• Joshua Green on the Cerebral President  In a column for The Boston Globe, Green, the Atlantic editor adds up the ways in which President Obama's governing style is informed by expert opinion. "He values smarts, admires educational attainment, and sees decisions as intensely rational processes," Green writes. "The characteristic outlook of Obama specifically, and his administration generally, is a rigorous fealty to data and best practices." Yet this doesn't lead to an ideal outcome in every case--one need look no further than the Gulf of Mexico to see that. Green doesn't wish for a return to Bush-style government "by impulse and emotion," but he does hope to see Obama "put more stock in skepticism and common sense."
  • David Broder on Obama's Coming Jimmy Carter Moment  The Washington Post columnist revisits the well-worn analogy with a contemplative gaze. The Carter administration was thrown off by the Iranian hostage crisis of 1979, muses Broder, while the Obama administration is held hostage by the ecological disaster in the Gulf. All is not lost--"yet." "This saga, painful as it is, has not yet become the simple demonstration of monumental futility and incompetence that the hostage crisis became for Carter," writes Broder. "But we have seen this movie before, and we know how it ends politically. Somebody else shows up and says he can fix this. Or end it. Or make it come out right." 
  • Miriam Krinsky, Ernie Pierce, and Jeanne Woodford on Juvenile Prison Reform  In an op-ed for the Los Angeles Times, the authors--a federal prosecutor, a retired cop, and a former warden of San Quentin State Prison--argue that "there are inherent differences between teenage and adult criminals," and the law in California needs to reflect that. "A teen who commits a crime, even a terrible one such as murder, is not forever defined by that one act," the authors write. "Indeed, in our work, we have witnessed dramatic transformations among young people in our correctional facilities and in our neighborhoods ... Our laws should recognize that they are capable of redemption and reform."
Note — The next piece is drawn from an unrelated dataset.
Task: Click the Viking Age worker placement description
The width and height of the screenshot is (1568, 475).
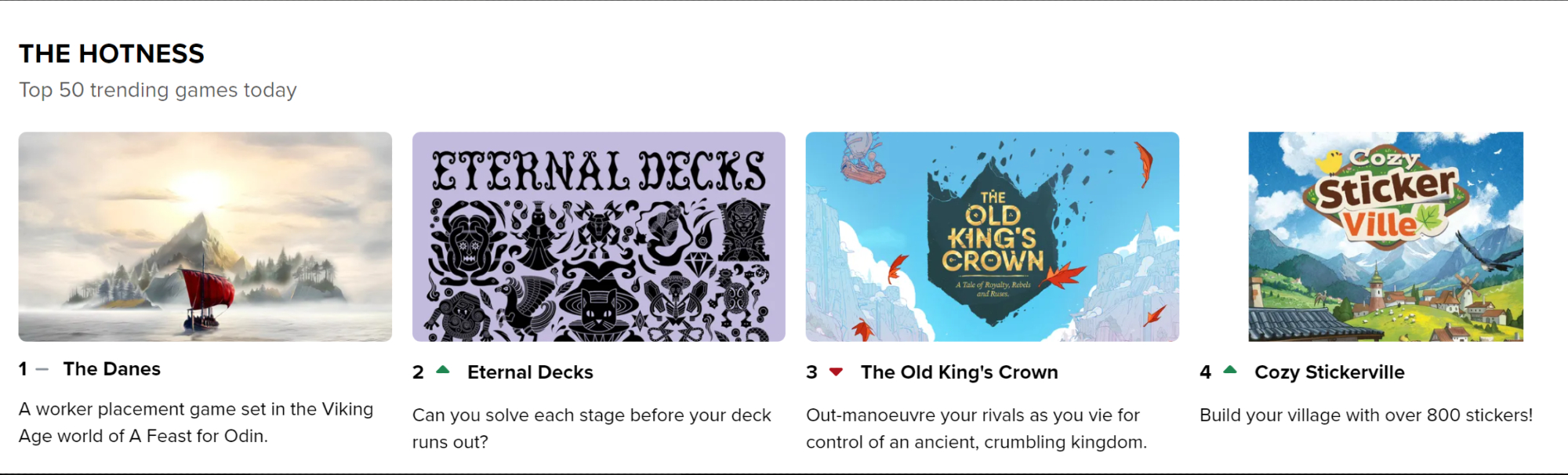Action: click(196, 422)
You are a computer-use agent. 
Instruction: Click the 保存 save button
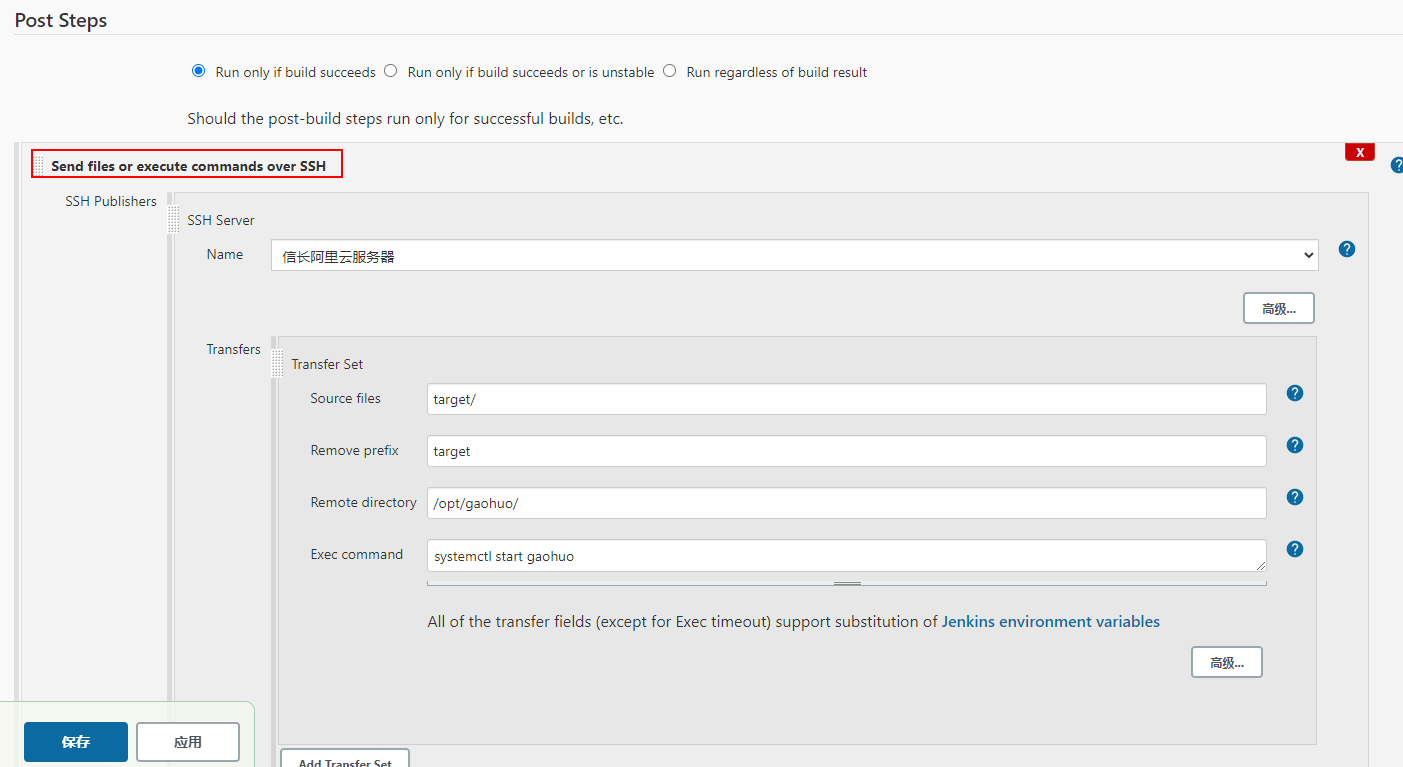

  • Michael B. Oren on an Assault, Cloaked in Peace  In a New York Times op-ed today, the Israeli ambassador to the United States, addresses the deadly confrontation between Israeli special forces and activists aboard the Turkish ship, Mavi Marmara, calling it an assault on Israel. He says, "the religious extremists embedded among those on board were paid and equipped to attack Israelis — both by their own hands as well as by aiding Hamas — and to destroy any hope of peace." He goes on to defend the Israeli commandos' actions by stating the "real purpose" of the Mavi Marmara: "to create a provocation that would put international pressure on Israel to drop the Gaza embargo, and thus allow the flow of seaborne military supplies to Hamas. Just as Hamas gunmen hide behind civilians in Gaza, so, too, do their sponsors cower behind shipments of seemingly innocent aid."
  • Nicholas Kristof on Saving Israel From Itself  Somewhat exasperated by the actions of Israeli commandos, the New York Times columnist wonders when Israel is going to stop "shooting itself in the foot." He says, "Israel under Prime Minister Benjamin Netanyahu seems locked in a self- defeating dynamic in which it feels misunderstood and gives up on international opinion. It lashes out with force in ways that undermine its own interests. It is on a path that could eventually be catastrophic." He goes on to note the consequences of Monday's altercation as both a win for the "Iranian regime" and as another occasion on which "Israel’s hard-line policies are depleting America’s international political capital as well as its own" but also notes that "Israel faces existential threats. That should make its leaders focused above all on two things: an Arab-Israeli treaty and pressure on Iran to drop its nuclear program."